David Lloyd-Williams

We’ve upgraded our engine, a bit

Invisible to nearly all our users is our Competition Administrator area. Used by hundreds of league administrators on a weekly basis, this is the engine that powers the FixturesLive system – and we’ve just upgraded it.

Keeping our software up to date is an ongoing challenge, and there is always more to do. This latest upgrade provides a much clearer design and layout, and includes more information (such has how the speed of entering results compares with similar leagues).

It’ll remain in ‘public beta’ for some time, but so far the feedback has been very positive.

So we thought we’d let you have a peek.

Below are a few screen grabs – if you want to run a league yourself you can find out how to get started here…




Umpire appointments and FixturesLive – integration is coming!

Across the UK, the vast majority of leagues and umpire associations (HUAs) are supported by just two systems: FixturesLive, and Tex Solutions.

FixturesLive covers most leagues; Tex covers nearly all HUAs, plus a small number of leagues.

The pair of us sat down last year and agreed to work together. We both want to see a better digital world for our sport (and happen to be regular umpires too; Tex being a national league umpire and umpire manager at EHF events; I’m avoiding L2 to stay as a club umpire!).

Our two systems have in fact been integrated, but only for the English national leagues, for some years. Umpire appointments made by the National Programme Umpires Association (NPUA) use FixturesLive as the ‘master’ dataset for fixtures, which is of course managed day to day by England Hockey (EH). This has prevented much confusion over the years, and credit is due to EH, who pushed us to sort it out.

It’s fair to say that the idea of further integration, for other nations, regional and county leagues, just got lost in the general mishmash of work, and we might well have joined up the dots more quickly.

But it’s also true to say that integrating umpire appointments and fixtures is a complete nightmare – sorry – an interesting challenge.

One of the joys of working with the UK hockey scene is the extraordinary overlapping patchwork of regions, counties, leagues, clubs and HUAs, all controlled by different people. But who is responsible for appointing whom to what? What happens when fixtures are changed or deleted? Having two systems (or more) isn’t helping the hockey community. And if the HUAs have the best information on umpire appointments, how does that relate to the work being done by governing bodies to improve umpire records (who is an “active” umpire), and so on.

Is there a case for a singing and dancing national or GB umpires’ appointments system? Well, perhaps, but that also presumes a singing and dancing system for everything else – so, in short: it’s complicated.

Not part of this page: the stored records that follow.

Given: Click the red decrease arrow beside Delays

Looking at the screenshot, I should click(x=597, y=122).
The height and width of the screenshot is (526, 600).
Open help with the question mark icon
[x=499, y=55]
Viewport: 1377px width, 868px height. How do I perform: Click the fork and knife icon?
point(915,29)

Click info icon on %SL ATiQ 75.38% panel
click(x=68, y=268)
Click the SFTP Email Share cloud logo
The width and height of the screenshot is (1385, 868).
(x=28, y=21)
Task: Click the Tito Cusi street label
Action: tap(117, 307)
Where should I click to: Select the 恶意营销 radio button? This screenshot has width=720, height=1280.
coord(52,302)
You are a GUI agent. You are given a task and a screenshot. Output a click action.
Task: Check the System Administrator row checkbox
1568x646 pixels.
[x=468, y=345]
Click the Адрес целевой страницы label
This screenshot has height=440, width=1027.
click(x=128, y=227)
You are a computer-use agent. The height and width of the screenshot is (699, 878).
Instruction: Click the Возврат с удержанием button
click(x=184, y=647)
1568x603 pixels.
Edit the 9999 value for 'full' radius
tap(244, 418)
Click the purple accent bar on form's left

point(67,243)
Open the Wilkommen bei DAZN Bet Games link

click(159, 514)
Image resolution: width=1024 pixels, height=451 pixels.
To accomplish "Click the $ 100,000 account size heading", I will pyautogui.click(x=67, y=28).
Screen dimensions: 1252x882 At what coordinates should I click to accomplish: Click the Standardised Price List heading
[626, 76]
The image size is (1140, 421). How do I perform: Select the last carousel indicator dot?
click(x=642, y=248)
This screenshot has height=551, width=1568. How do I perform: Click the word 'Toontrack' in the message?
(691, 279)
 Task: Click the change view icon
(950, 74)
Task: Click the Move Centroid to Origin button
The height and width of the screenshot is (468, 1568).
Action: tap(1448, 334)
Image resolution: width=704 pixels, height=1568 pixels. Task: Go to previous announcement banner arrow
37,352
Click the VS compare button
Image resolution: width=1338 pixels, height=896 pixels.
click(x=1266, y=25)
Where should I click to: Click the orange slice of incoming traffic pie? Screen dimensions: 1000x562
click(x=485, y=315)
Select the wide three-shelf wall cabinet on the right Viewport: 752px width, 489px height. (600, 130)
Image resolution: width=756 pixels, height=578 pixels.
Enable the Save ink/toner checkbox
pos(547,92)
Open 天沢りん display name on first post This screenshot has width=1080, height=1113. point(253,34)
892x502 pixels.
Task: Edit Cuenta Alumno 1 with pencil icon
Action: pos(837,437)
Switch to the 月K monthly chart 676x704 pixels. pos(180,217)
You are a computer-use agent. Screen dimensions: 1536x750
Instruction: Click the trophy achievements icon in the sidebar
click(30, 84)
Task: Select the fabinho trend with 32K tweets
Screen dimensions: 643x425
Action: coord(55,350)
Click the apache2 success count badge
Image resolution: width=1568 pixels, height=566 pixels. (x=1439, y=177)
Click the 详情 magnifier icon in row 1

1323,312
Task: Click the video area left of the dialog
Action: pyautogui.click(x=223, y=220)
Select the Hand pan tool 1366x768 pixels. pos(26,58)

So, Tex and us want to get over a simple message: we will integrate the data where we can, and no league or HUA should make decisions on the basis that this integration isn’t possible

OK – what can we do now?

Well, bear in mind that the integration is typically 2-way:

– Tex’s system (master for appointments) reading from FixturesLive (master for fixtures), to handle fixture data
– FixturesLive’s system reading from Tex’s, to handle appointments

If you’ve got that, here’s the plan so far:

– We are working on (with EH’s support) the display of NPUA appointments in the EH web site before the end of this season.
– FixturesLive will work on how this data can be stored and displayed in the main FixturesLive system (which is complicated because we have a pre-existing system, used by some basketball leagues)
– Tex and FixturesLive are talking to various partners about how we implement his approach for the future

There are quite complex changes required to both systems to make this work, and it may require, for many HUAs, the replacement of their systems – Tex can explain this better than I can.

I’m aware that there are some leagues that don’t use FixturesLive, with its many benefits, because they want to keep their umpire appointments systems intact.

So I hope you can see what we’re hoping to get done. It will take time – probably a few seasons.

The appointment of club umpires is currently possible via the FixturesLive system, but it seems clubs aren’t that interested (sigh).

But, in summary: integration is coming!